3Department of Neurosurgery, Changhai Hospital, Second Military Medical University, 168 Chang-Hai Road, Shanghai 200433, China
Received 29 March 2013; Revised 10 May 2013; Accepted 28 May 2013
Academic Editor: Yudong Cai
Copyright © 2013 Tianhong Gu et al. This is an open access article distributed under the Creative Commons Attribution License, which permits unrestricted use, distribution, and reproduction in any medium, provided the original work is properly cited.
The second development program developed in this work was introduced to obtain physicochemical properties of DPP-IV inhibitors. Based on the computation of molecular descriptors, a two-stage feature selection method called mRMR-BFS (minimum redundancy maximum relevance-backward feature selection) was adopted. Then, the support vector regression (SVR) was used in the establishment of the model to map DPP-IV inhibitors to their corresponding inhibitory activity possible. The squared correlation coefficient for the training set of LOOCV and the test set are 0.815 and 0.884, respectively. An online server for predicting inhibitory activity pIC50 of the DPP-IV inhibitors as described in this paper has been given in the introduction.
The incretin hormones glucagon-like peptide-1 (GLP-1) and glucose-dependent insulinotropic polypeptide (GIP) are the endogenous peptides that stimulate glucose-dependent insulin secretion . One of the important roles of dipeptidyl peptidase IV (DPP-IV)  is a rapid inactivation of the GLP-1 and GIP. Inhibition of DPP-4 increases the levels of endogenous intact circulating GLP-1 and GIP. Consequently, inhibitors of DPP-4 or gliptins have been recently regarded as a prospective approach for the treatment of type-2 diabetes mellitus.

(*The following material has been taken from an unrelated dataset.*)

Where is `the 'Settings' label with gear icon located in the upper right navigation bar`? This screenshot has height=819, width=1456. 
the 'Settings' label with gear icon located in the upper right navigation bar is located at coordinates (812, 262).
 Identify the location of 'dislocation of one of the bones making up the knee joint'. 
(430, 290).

In recent years, multiple small-molecule DPP-4 inhibitors have been reported [3, 4]. The development of a structurally diverse collection of DPP-4 inhibitors is a hot research [5–8]. Computational and various mathematical approaches have been widely employed in the quantitative structure-activity relationship (QSAR) analysis [9–13]. Using statistical methods, QSAR analyses were carried out on a dataset of 47 pyrrolidine analogs acting as DPP-IV inhibitors by Paliwal et al. . Murugesan et al. used the comparative molecular field analysis (CoMFA) and comparative molecular similarity indices analysis (CoMSIA) to analyze the structural requirements of a DPP-IV active site . Gao et al. developed a novel 3D-QSAR model to assist rational design of novel, potent, and selective pyrrolopyrimidine DPP-4 inhibitors . Moreover, several efforts by using computational and mathematical approaches have been made in investigating small molecules of DPP-4 inhibitors. In our previous studies , we have attempted to use the quantum chemistry method  to optimize a series of DPP-IV inhibitors, and a 2D-QSAR model has been built, which can predict the inhibitory activity of small molecule with satisfying results. However, it is time consuming to calculate the molecular descriptors adopted in 2D-QSAR model.

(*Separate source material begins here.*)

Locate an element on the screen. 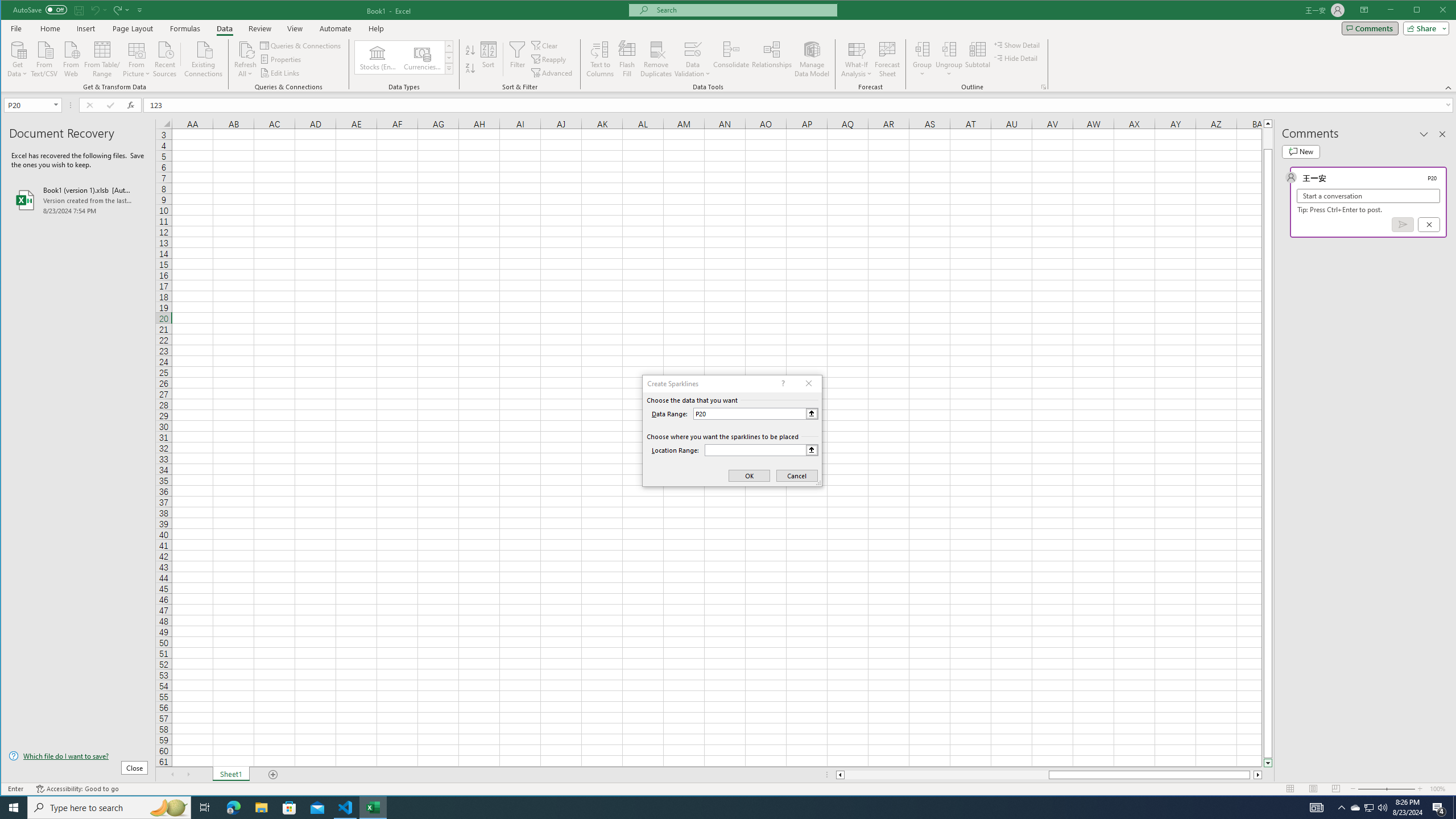 This screenshot has width=1456, height=819. 'Queries & Connections' is located at coordinates (301, 46).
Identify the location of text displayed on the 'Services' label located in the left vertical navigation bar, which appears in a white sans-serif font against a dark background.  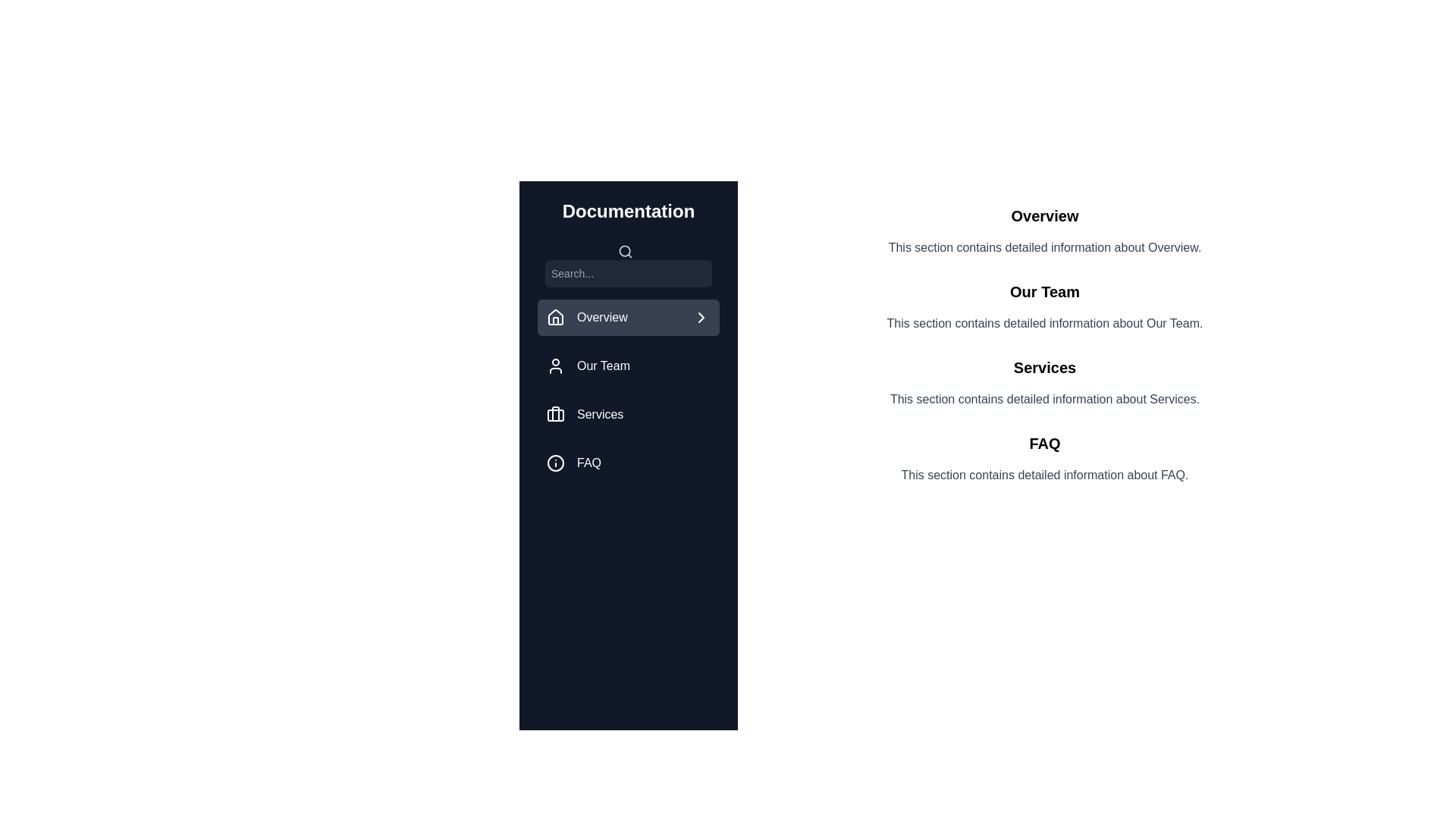
(599, 415).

In view of this, here we will try to devise an effective method to correctly recognize the possible activity prediction of small molecules based on physical and chemical properties of the compounds.
According to the general development trend [19, 20] and the recent research progress [21–31], the following procedures should be considered to establish a powerful statistical predictor for a biological system: (i) a valid benchmark dataset is constructed or selected to train and test the predictor; (ii) the samples are formulated with potent mathematical functions that are contributed to the prediction; (iii) a powerful algorithm is introduced or developed to operate the prediction; (iv) cross-validation tests are used to estimate the performance of the predictor; (v) a user-friendly online-server is established for the predictor that is accessible to the public. In this study, we attempt to describe how to deal with these steps for predicting the DPP-IV inhibitory activity pIC50 based on their physicochemical properties available via our program.
2. Materials and Methods
2.1. Data Preparation
The dataset used in the present work contains 48 pyrrolidine amides derivatives. In the current study, a diverse series of DPP-IV inhibitors with known IC50 values were collected from the papers [32, 33]. The detailed structures are documented in Supplementary Materials.(See Supplementary Material available at http://dx.doi.org/10.1155/2013/798743.) Figure 1 demonstrates the common structure of all of these analogues. All of the structures of compounds under investigation are based on the structure of Figure 1.
How to describe the molecules is an important problem in the establishment of the statistical model. In this study, the molecular descriptors for the 48 molecules were calculated by the second development software based on the calculator plugins, which is a product of ChemAxon . ChemAxon is a company that provides chemical software development platforms and desktop applications for the biotechnology and pharmaceutical industries .
2.2. The Introduction of Procedure
Due to the use of Marvin Sketch graphic interface and JChem for Excel program, the calculations of small molecular descriptors are not very convenient. ChemAxon provides the calculation plugins of invoking function API, so our lab members have made a careful study and repeated experiments. The calculation results are compared with the ones of Gaussian 09 , JChem for Excel , HyperChem 7.5 [20, 36], and Dragon  programs calculation. By invoking the Calculator Plugins and using the Java language, we successfully developed a convenient and available customized batch calculation program (second development software) for the small molecular descriptors.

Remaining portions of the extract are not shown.